This article discusses Property Owners and Liability for Injuries Not on Their Property. All owners of real estate in California are at risk for being liable for injuries that occur on their premises or property. When an owner has possession or control of the property, and it can be established they had knowledge of a dangerous condition, they are at risk. Real estate attorneys advise their clients on the duty of care and that to establish liability the injured party must show that a property owner breached the duty of care that was the (proximate) cause of the injuries or damages. But what about injuries that occur off the property? A landowner in California was surprised and disappointed to learn that they may have liability for an injury that occurred to someone who had not been on the their property.
In the case of Annocki v. Peterson Enterprises, LLC, a vehicle which exited the defendant’s restaurant parking lot collided with and killed a motorcyclist. The biker’s parents brought this suit for damages. The restaurant parking lot faced the Pacific Coast Highway, and there was a divided median. The patron left the parking lot and tried to make a left turn into oncoming traffic. The plaintiffs claim that the owner was negligent in that the design of the driveway created a decreased visibility of the adjacent highway.
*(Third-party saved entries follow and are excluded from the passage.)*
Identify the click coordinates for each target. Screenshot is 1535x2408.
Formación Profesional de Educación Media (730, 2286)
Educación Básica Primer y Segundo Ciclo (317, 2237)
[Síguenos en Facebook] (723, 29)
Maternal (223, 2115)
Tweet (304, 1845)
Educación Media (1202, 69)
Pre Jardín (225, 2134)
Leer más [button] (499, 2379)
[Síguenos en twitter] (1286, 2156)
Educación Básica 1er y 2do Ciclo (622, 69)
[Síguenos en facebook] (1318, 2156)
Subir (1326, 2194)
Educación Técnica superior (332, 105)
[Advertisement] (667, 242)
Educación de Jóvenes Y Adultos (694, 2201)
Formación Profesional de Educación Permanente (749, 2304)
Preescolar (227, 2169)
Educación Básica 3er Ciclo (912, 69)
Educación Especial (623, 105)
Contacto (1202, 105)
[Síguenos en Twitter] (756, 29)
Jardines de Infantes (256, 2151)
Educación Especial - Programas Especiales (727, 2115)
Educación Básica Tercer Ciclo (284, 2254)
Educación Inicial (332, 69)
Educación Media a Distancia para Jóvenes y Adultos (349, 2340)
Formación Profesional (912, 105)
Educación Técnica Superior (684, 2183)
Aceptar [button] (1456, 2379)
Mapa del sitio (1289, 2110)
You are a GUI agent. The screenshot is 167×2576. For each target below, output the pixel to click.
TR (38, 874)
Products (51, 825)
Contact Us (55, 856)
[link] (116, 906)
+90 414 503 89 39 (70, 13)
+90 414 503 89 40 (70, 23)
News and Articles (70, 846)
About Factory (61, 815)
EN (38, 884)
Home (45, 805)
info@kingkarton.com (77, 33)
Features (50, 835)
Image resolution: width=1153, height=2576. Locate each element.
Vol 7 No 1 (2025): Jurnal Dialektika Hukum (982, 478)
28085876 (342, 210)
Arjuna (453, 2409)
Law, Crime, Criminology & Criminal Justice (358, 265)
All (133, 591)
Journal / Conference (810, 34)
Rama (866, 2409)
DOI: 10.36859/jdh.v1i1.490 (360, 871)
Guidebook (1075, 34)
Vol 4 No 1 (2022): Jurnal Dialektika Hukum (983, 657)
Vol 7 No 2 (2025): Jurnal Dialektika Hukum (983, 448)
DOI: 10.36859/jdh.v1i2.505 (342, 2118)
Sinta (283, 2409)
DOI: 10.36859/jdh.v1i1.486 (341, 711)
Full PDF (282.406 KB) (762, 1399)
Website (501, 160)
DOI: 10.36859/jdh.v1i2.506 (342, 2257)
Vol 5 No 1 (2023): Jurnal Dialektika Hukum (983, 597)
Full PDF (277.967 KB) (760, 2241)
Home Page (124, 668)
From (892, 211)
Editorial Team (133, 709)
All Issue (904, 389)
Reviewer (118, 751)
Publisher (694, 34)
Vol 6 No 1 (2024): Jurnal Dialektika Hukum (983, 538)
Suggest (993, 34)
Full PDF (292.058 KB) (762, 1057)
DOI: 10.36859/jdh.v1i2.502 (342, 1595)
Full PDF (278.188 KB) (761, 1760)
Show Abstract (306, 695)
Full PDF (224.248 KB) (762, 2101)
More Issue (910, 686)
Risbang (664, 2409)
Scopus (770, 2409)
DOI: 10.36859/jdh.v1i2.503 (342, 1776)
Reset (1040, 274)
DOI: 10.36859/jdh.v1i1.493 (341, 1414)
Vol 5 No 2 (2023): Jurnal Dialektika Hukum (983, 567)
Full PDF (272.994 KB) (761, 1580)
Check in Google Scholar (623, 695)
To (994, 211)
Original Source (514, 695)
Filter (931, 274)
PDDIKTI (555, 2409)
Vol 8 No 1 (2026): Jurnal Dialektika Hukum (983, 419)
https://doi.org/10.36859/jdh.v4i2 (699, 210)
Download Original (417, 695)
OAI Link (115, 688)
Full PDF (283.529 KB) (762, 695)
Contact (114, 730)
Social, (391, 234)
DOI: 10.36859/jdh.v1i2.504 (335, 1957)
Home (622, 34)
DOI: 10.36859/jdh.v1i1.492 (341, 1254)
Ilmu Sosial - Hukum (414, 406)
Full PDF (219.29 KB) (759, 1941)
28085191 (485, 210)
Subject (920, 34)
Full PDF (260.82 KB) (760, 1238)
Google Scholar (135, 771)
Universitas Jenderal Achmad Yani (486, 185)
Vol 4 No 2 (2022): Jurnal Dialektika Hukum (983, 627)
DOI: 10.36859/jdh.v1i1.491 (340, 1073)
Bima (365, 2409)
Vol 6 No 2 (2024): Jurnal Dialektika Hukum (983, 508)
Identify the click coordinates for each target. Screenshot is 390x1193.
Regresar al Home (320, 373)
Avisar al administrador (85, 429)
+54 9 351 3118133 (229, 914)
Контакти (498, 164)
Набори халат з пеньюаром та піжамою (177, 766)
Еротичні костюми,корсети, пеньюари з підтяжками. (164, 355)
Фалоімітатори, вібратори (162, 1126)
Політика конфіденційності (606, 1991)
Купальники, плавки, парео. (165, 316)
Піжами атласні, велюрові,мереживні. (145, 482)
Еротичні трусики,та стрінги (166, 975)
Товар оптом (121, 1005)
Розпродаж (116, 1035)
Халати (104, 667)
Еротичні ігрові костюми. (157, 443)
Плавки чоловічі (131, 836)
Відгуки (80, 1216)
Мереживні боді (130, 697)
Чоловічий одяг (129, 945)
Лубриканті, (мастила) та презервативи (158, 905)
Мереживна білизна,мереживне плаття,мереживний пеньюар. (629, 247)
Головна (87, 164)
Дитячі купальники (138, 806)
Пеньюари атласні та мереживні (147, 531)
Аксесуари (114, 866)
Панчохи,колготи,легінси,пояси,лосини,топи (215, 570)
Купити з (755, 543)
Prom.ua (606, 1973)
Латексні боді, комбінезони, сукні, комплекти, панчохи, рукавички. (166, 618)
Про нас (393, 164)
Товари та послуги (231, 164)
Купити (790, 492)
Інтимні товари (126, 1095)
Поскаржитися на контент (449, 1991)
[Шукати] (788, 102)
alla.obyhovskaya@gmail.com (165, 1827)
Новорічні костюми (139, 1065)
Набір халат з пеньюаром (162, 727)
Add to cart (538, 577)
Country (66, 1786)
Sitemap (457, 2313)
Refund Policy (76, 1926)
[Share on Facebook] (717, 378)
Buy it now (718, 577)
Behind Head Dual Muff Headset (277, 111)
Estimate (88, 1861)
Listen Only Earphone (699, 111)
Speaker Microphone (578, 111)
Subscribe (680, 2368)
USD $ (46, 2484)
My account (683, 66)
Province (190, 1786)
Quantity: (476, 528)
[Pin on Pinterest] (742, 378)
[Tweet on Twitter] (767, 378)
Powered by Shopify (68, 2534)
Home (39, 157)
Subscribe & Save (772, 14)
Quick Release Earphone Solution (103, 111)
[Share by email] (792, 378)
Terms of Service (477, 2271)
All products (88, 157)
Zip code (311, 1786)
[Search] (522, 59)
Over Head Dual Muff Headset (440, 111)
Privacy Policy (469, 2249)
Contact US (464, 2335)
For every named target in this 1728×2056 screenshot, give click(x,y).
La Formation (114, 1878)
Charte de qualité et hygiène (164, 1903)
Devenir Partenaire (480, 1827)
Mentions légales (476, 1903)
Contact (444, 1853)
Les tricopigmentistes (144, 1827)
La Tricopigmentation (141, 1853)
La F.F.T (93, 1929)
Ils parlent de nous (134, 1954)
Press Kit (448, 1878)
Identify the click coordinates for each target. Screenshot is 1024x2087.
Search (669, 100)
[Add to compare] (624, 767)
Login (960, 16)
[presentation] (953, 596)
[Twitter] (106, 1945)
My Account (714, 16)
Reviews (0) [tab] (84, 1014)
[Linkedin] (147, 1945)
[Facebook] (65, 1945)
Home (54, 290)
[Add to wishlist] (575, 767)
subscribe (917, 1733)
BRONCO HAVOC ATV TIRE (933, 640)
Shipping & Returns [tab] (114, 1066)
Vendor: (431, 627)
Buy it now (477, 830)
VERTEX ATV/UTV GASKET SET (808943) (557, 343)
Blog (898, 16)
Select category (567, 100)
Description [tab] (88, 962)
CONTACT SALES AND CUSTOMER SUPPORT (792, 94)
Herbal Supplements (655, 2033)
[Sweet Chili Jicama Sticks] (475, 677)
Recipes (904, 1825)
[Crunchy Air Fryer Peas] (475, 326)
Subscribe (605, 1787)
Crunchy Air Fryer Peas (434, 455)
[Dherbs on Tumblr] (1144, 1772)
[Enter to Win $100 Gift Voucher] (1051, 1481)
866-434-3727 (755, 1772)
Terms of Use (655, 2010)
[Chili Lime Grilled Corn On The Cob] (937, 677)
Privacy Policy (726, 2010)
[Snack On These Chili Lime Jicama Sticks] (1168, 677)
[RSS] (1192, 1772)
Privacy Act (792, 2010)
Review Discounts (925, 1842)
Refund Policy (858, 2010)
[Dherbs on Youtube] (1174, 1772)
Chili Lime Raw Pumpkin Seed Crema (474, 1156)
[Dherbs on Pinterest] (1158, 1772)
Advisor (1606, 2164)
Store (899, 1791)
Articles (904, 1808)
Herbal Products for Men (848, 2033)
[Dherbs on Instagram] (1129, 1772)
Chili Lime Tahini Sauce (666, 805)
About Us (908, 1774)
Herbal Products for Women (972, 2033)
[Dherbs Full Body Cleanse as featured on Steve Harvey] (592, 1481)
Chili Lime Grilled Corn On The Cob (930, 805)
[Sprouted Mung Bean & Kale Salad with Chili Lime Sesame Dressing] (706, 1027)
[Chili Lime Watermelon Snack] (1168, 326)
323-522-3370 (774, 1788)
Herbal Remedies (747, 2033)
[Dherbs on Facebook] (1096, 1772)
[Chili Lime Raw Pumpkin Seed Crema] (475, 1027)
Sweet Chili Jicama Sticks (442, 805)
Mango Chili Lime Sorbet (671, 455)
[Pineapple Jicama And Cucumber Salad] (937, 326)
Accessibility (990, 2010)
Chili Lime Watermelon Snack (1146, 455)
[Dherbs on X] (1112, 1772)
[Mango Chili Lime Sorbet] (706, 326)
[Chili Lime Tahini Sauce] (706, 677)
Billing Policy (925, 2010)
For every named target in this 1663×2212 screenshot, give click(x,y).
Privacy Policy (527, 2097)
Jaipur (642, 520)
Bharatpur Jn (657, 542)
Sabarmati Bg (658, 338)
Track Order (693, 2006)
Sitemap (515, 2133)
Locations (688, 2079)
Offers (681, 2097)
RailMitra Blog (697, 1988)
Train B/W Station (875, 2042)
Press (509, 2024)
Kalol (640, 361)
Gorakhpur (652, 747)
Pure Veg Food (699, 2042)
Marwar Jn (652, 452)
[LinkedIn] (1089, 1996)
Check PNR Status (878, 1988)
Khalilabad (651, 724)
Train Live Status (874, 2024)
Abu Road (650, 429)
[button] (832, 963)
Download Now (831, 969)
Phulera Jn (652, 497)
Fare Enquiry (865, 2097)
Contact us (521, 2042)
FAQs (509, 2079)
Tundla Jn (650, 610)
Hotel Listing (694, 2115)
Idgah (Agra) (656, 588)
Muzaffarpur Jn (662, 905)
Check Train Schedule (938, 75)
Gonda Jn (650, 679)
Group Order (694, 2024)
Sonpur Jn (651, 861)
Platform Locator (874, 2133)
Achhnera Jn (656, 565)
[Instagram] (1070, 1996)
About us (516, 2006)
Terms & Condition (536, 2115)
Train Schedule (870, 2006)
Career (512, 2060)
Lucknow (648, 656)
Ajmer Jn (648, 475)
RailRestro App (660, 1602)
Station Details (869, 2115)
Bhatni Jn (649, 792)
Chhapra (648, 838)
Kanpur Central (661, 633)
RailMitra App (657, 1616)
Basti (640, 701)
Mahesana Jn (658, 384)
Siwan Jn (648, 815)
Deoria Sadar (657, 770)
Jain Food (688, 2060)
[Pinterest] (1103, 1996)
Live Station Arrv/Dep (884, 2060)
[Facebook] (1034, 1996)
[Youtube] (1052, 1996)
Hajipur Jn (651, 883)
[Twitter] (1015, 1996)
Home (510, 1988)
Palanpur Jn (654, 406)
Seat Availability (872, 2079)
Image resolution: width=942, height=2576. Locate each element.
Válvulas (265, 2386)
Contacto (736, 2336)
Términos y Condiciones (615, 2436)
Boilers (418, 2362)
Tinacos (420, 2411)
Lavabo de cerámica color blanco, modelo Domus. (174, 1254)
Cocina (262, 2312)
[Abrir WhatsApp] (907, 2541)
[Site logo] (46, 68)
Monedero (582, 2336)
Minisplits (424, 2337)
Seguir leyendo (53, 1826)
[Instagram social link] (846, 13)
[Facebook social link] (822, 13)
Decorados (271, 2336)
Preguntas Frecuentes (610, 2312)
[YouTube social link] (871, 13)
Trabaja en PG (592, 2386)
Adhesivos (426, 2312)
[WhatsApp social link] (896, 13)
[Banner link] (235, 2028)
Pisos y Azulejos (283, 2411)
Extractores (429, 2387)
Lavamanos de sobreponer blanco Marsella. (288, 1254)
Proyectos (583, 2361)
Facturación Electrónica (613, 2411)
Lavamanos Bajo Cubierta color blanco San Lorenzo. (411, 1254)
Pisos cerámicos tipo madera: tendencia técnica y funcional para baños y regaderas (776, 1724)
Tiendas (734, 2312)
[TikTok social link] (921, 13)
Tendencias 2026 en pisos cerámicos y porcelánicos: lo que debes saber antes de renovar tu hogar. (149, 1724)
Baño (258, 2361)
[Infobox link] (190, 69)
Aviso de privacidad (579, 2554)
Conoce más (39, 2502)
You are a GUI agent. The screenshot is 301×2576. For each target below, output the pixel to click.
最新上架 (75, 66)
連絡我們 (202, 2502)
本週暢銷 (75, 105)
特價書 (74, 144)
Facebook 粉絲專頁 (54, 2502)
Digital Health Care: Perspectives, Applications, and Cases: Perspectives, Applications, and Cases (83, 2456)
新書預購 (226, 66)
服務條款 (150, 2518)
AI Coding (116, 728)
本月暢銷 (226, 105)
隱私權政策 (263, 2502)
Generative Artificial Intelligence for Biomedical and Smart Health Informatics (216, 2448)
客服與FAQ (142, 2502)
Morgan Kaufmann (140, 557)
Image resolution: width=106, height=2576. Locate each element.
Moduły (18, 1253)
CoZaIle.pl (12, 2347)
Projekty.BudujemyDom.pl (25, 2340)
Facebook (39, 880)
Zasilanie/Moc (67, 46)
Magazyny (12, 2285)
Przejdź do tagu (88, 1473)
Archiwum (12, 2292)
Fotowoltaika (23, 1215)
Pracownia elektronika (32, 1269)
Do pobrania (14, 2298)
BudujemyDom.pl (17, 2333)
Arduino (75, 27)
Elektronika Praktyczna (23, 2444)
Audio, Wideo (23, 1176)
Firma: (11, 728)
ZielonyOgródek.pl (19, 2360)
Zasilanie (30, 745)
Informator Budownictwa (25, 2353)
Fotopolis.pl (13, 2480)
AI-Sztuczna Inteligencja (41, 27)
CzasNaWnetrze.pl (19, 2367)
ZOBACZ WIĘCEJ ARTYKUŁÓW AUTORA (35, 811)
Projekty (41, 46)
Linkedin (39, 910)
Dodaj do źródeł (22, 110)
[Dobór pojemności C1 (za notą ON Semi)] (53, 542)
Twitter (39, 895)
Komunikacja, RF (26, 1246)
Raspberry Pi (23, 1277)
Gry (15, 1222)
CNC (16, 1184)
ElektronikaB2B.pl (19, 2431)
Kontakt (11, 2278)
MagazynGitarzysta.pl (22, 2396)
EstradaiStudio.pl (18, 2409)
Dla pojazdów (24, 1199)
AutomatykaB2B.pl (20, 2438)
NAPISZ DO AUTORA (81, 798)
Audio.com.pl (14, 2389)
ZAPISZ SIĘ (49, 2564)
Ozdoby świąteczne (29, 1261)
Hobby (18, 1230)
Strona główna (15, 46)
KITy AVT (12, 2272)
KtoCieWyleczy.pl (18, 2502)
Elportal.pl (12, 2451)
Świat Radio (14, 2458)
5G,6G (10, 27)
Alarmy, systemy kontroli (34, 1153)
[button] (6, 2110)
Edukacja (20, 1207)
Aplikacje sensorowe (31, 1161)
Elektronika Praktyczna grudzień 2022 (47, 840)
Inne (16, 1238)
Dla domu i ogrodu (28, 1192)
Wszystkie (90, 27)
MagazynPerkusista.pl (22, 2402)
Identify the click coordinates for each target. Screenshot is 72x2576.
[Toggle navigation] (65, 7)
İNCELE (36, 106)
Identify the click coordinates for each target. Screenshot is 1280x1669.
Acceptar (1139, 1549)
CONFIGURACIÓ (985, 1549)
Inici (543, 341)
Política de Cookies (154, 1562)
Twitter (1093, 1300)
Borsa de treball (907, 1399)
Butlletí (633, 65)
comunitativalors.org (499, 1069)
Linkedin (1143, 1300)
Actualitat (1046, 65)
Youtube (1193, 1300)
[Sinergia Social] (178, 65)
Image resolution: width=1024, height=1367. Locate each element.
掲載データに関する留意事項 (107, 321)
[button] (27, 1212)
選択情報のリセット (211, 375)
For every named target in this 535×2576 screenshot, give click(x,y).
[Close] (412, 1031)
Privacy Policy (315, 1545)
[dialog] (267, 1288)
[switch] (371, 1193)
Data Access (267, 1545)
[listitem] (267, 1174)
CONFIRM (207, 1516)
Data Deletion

There were no signs indicating “right-turn only”.
The court first reviewed the law on determining whether the owner had a duty to someone off the premises. The California Supreme Court has determined that this requires balancing of a number of considerations; the major ones are: 1) the foreseeability of harm to the plaintiff; 2) the degree of certainty that the plaintiff suffered injury; 3) the closeness of the connection between the defendant’s conduct and the injury suffered; 4) the moral blame attached to the defendant’s conduct; 5) the policy of preventing future harm; 6) the extent of the burden to the defendant and consequences to the community of imposing a duty to exercise care with resulting liability for breach; and 7) the availability, cost, and prevalence of insurance for the risk involved (see Rowland v. Christian).
When a party has no control over the property, there is no duty to exercise reasonable care; thus no duty to prevent injury on a neighboring property. That seems like a simple and fair analysis, however, there are exceptions. One example is if a landowner’s property is maintained in a way that exposes persons to an unreasonable risk of injury offsite, then they may be liable for injuries.
When the court in Annocki reviewed the Rowland factors it found that the facts support finding defendant had a duty to warn patrons of the danger in exiting its parking lot as it was on notice of the dangerous conditions of the highway and the risk it posed to patrons leaving the restaurant as well as the danger to persons traveling the highway from a patron exiting the lot in an unsafe manner.
A property owner should be aware that liability can attach when there is a physical condition on the land that is directly connected to the accident. However, liability usually does not attach when the dangerous condition is so open and obvious that a reasonable person would necessarily take steps to avoid the dangerous condition. An example of an obviously dangerous condition is a nearby busy street. A pedestrian would be aware that a busy street poses an obvious danger and that there is a risk being struck by a passing car if you walked into the street. The courts have consistently held that a landowner has no duty to warn or prevent a pedestrian from walking into an obvious danger.
Property owners should be aware of potential liability for injuries that occur off their property.